ゲームクリア感想267_プレイグテイル:レクイエム(XSS版)

前作の記事はこちら

あの前作の続編ときたらもう間違いないでしょうということで。前作の記事は過疎ブログには珍しく批判コメントをいただいたので、その意味でも印象深いです。

ちなみに元々昨年遊ぶ予定でした。というのも、本作がXbox GamePassで配信されたのは昨2022年10月で、日本語ローカライズが施されたのは2023年6月のPS5版のタイミングからとなります。
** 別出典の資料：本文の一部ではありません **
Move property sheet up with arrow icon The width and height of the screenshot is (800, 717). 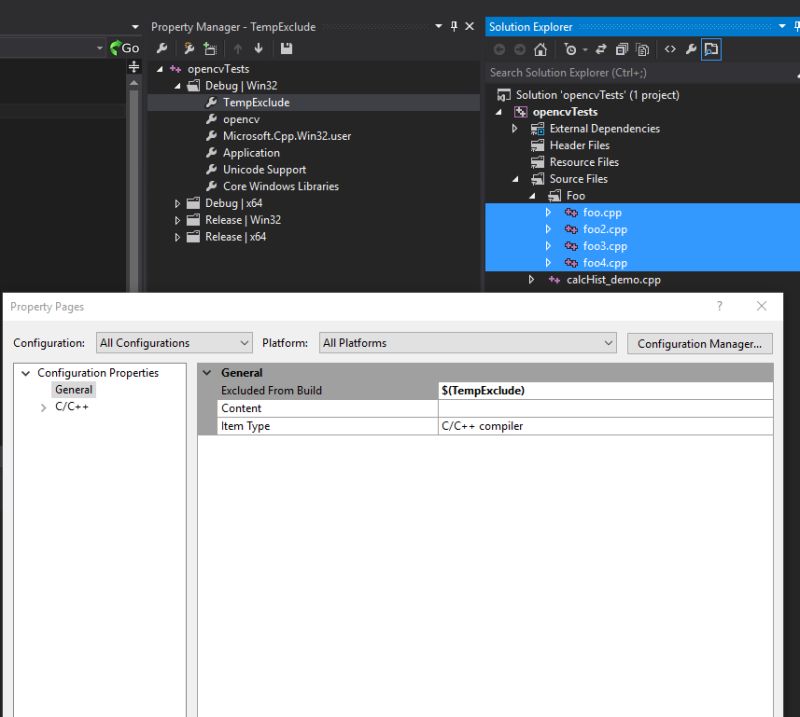tap(237, 47)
そのため昨年の段階では肩透かしを喰らい遊ぶのを見送りました(この経緯はautomatonの記事が詳しいです)。
昨年はGOTYにノミネートするレベルの高評価だったので、その意味でもかなりハードルの高い状態から始めました。


サムネイル用。フォトモードあり

【主なプレイ環境】

ハード XBOX Series S(Xbox Game Pass)
バージョン ver.1.6.0.0
難易度 ノーマル(一周目) 強くてニューゲーム(二周目。究極の難易度モードとのこと)
クリア時間 約 40時間(一周目25時間、二周目15時間程度)
実績取得数 31/35


【良かった点】


◎大ボリューム


予想していた倍のボリュームでした。RPGかと思うくらい。もうここでエンディングだろうという山場が3つくらいあって、それをすぎてもまだ続くので満腹になれました。
緊迫感ある攻略パートのあとは自由探索に移ったりとペース配分の緩急もついているのでダレにくいです。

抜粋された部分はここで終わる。